Parliament is back, but what should we expect from the Official Opposition during this sitting? The Hub’s editor-at-large Sean Speer exchanged with Ian Brodie, the former chief of staff to Prime Minister Stephen Harper, to get an insider’s perspective on what issues the Conservatives should be focusing on, how they should be preparing for the next election, and what Pierre Poilievre can do to defuse accusations that he is just a watered down Donald Trump.

SEAN SPEER: A common subject of debate in political circles centres is the proper balance for the Opposition leader and party in terms of prosecuting their case against the government and setting out their own policies and priorities. What’s your advice on that balance? Should Pierre Poilievre and the Conservatives start to roll out their own policies? Or should they mainly continue to make the negative case against the government and its record?

IAN BRODIE: Mr. Poilievre has succeeded so far by mixing innovation and tradition. He’s focused on traditional conservative (and Canadian) pocketbook issues. When Stéphane Dion proposed a carbon tax, Stephen Harper understood it was a “massive new tax on everything” and turned it into a pocketbook issue. Six, now seven, years I guess, after Justin Trudeau’s carbon tax, none of our major trading partners are following his lead, and certainly not at his ultra-high level. Poilievre has driven the link harder than Harper did—”The carbon tax is making your life more expensive”—and even Trudeau has been forced to cave. 

The innovation has been to bring housing into the equation. Housing wasn’t really a federal Conservative issue in the Mulroney years, despite Alan Redway’s efforts. It certainly wasn’t an issue for Harper. But Poilievre wrapped his personal branding around the housing issue and made it his own with the “housing, not bureaucracy” pitch. It worked like magic. And when the Trudeau Liberals tried to blame immigrants for the housing crisis, Poilievre nicely adjusted his immigration position to keep the focus on the big picture. 

There’s more to do over the next year or year and a half. Step out a bit on crime. Maybe he can take on health care the way he took on housing. There is no reason to put out a platform right now. Harper gave the right advice on this in March at the Canada Strong & Free Network conference. But the way you attack the government gives clues on the platform. We didn’t release any of Harper’s 2006 platform until just before the election. But I don’t think there were any surprises in that platform. Our attacks on taxes, ethics, crime, health, and child care gave away most of that platform ahead of the election call.

**WHAT YOU NEED TO DO**
- 1) Can you summarize the interview about the Conservative opposition in two sentences?
- 2) Would you carry on the interview about the Conservative opposition from the point where it stops?

**SOURCE DATA**
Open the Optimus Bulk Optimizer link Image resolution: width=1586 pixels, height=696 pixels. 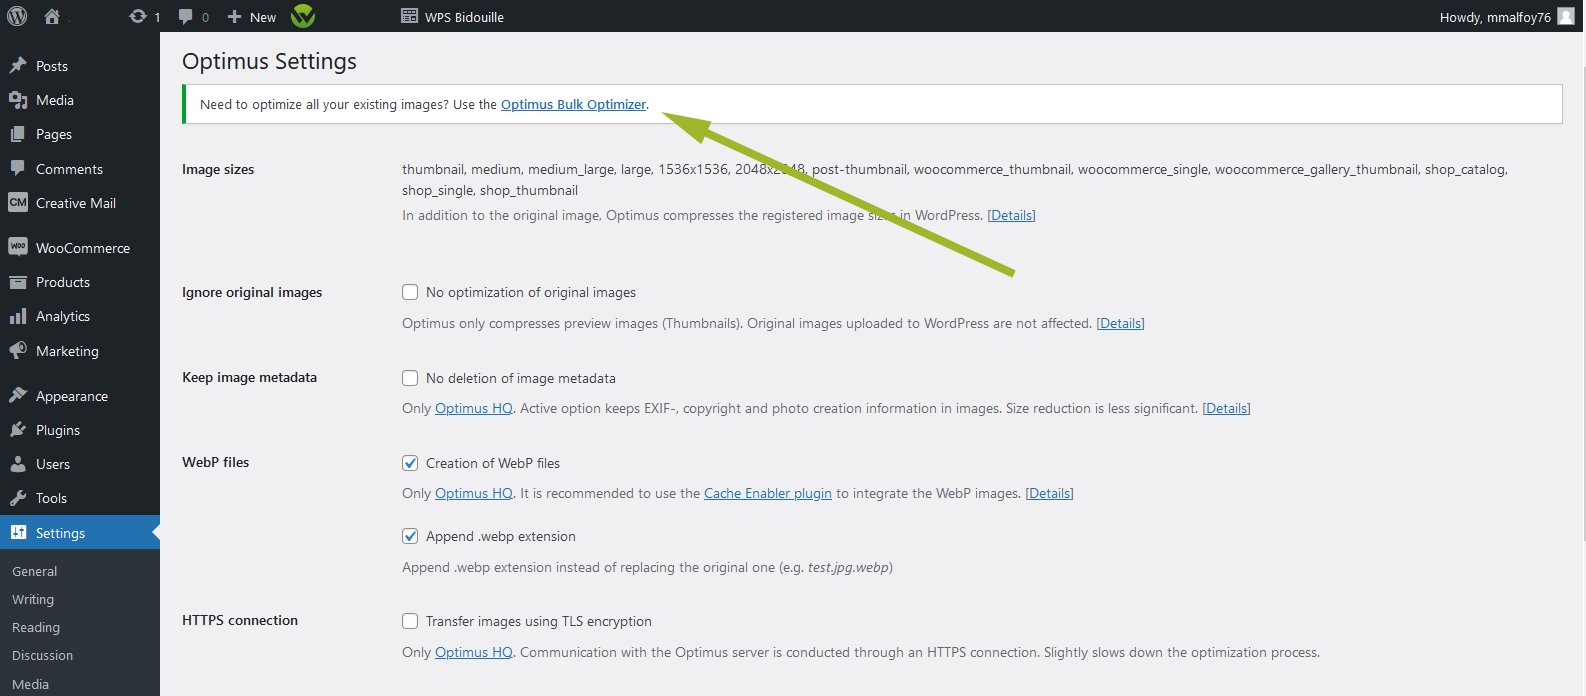573,104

**EXPECTED OUTPUTS**
- 1) Ian Brodie tells Sean Speer that Pierre Poilievre has succeeded by mixing tradition and innovation: he pressed pocketbook issues such as the carbon tax harder than Harper did, and he made housing his own issue. Brodie advises Poilievre to step out on crime and perhaps take on health care, but not to put out a platform yet, since attacks on the government can reveal the platform ahead of an election, as they did for Harper in 2006.

- 2)
SEAN SPEER: Another possible tension is between holding the government accountable in the House of Commons and getting out to meet Canadians, recruiting so-called “star” candidates, and raising money. How should Poilievre think about his role as Opposition leader and Conservative Party leader in terms of the allocation of his time and attention in Parliament itself?

IAN BRODIE: Poilievre doesn’t have to worry about money. The Conservative fund goes from strength to strength. Message leads to momentum leads to money. While the media environment has changed since 2006—there’s a lot more DIY media through Facebook and YouTube—a leader who doesn’t spend time in Ottawa drops off the public agenda and loses touch with his caucus. Poilievre has a good balance of time in Ottawa versus time in the field, and he keeps his eyes on the issues facing Canadians when he’s in Ottawa. No need for a big rethink there.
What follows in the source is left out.